Carbajal noted two bills for universal background checks were passed by the House of Representatives with both Republican and Democratic votes but have not moved forward in the Senate.
The bills — HR 8 and HR 1112 — require universal background checks for all gun sales and eliminate the “gun show loophole” that allows private-party sales of firearms to be transferred without background checks.
“These are common-sense measures that Americans, including most responsible gun owners, overwhelmingly agree with,” Carbajal said. “It is unfortunate Senate Majority Leader Mitch McConnell will not allow a vote on these bills in the United States Senate.”
The congressman said some of the recent shootings were inspired by white supremacist ideology, to applause from most of the audience.
“In no small part, we can hear the same racist language in policies espoused by this president,” he said.
Carbajal also spoke about his decision, which he announced last week, to join other Democrat representatives in calling for an impeachment inquiry aimed at Trump.
“In the past few years, our nation has seen and heard things from this president that have no place in our democracy,” he said.
Carbajal said conversations with Central Coast residents, an assessment of Special Counsel Robert Mueller’s report and the Trump administration’s dodging of congressional subpoenas led him to join calls for an impeachment inquiry.
One man asked about raids by Immigration and Customs Enforcement in Mississipi that resulted in nearly 700 undocumented immigrants being detained.
“What can we do to prevent this from happening here in our county?
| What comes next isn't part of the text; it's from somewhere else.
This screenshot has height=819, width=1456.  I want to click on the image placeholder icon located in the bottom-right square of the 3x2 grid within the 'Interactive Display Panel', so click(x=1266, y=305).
And have you visited any of the immigration camps?” he asked.
The congressman said he visited the Alamogordo facility in New Mexico and the Tornillo facility in Texas, and that conditions at the facilities were inadequate for detaining people for long periods.
“In the past, both Republican and Democratic administrations on some occasions have done some of these activities but they’ve always done it in a more compassionate way,” he said. “They’ve gone after those that are criminals — which they should be doing — but not just individuals that are contributing to this economy, that are trying to make a better way of life for their families.”
In response to a question about health care, Carbajal — who has signed on as a co-sponsor to Rep. Pramila Jayapal’s Medicare for All bill — suggested providing a public option to encourage competition in the insurance market, reduce prescription drug prices and expanding Medicare to include dental benefits.
One man asked about the congressman’s position on gun control, expressing skepticism that the measures Carbajal voiced support for will make the country safer.
“How will disarming me — a law-abiding citizen — make criminals any less dangerous?” he asked. Will you also address the fact that both of the mass shootings that you addressed today were in gun-free zones, where law-abiding citizens didn’t have their guns?”
Carbajal said no one was trying to disarm law-abiding citizens.
The laws being considered in the House of Representatives are tools to help identify individuals that shouldn’t own firearms, he said.
“As long as you’re not a felon, you’re good to go,” Carbajal said. “As long as you’re not in crisis and displaying that you're a danger to yourself or others, you’re good to go.”